■ **Activity**: Exact wording is required: transcribe all the entries and leave the images out.

[[ Data for the task, beginning ]]

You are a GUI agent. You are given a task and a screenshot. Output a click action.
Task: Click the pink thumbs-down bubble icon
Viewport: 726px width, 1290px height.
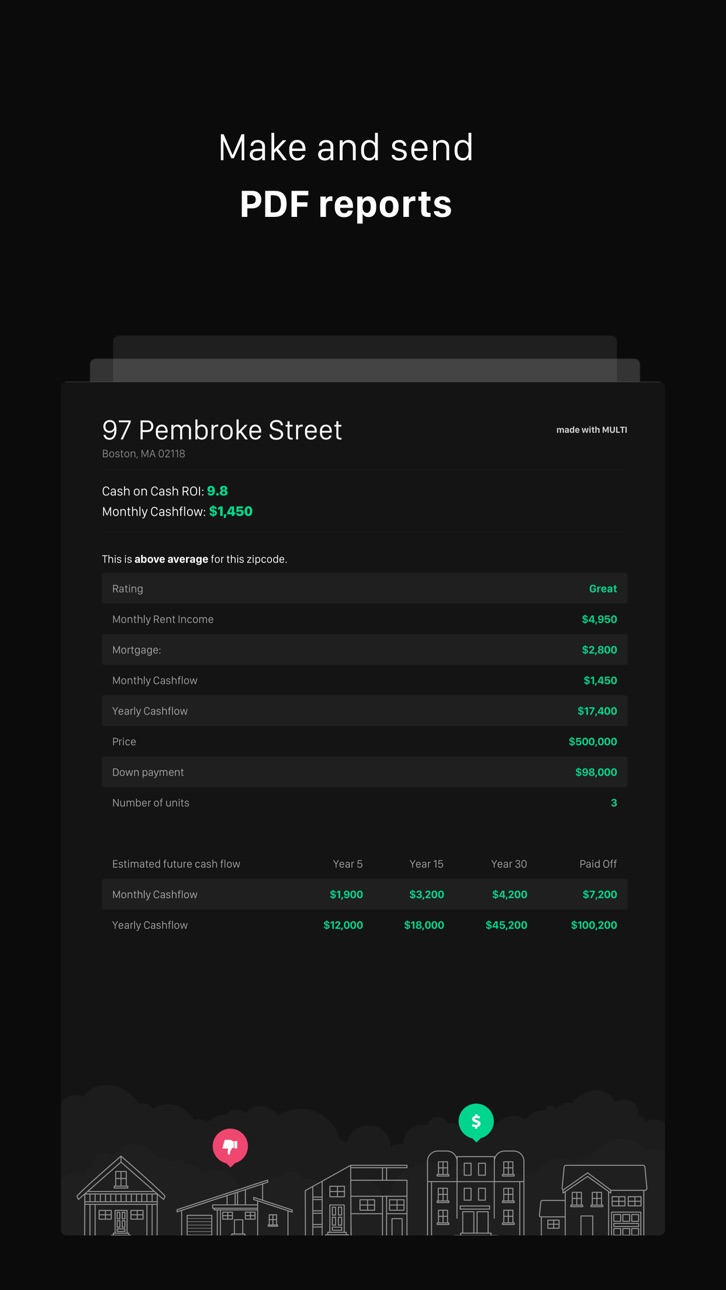(x=230, y=1147)
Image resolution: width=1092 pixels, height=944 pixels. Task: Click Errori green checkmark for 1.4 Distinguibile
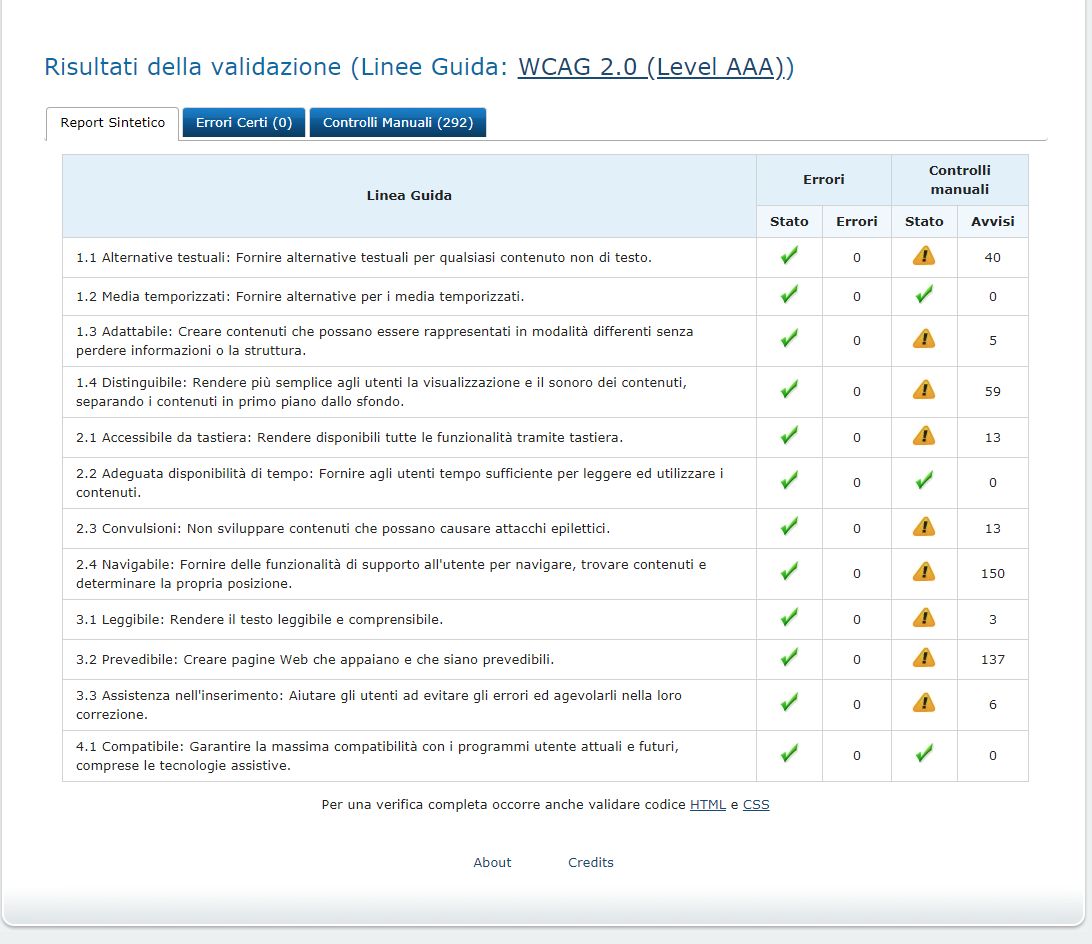click(x=789, y=391)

[[ Data for the task, end ]]

■ **Solved exercise**:
You are a GUI agent. You are given a task and a screenshot. Output a click action.
Task: Click the pink thumbs-down bubble icon
Viewport: 726px width, 1290px height.
(x=230, y=1147)
Image resolution: width=1092 pixels, height=944 pixels. Task: Click Errori green checkmark for 1.4 Distinguibile
click(x=789, y=391)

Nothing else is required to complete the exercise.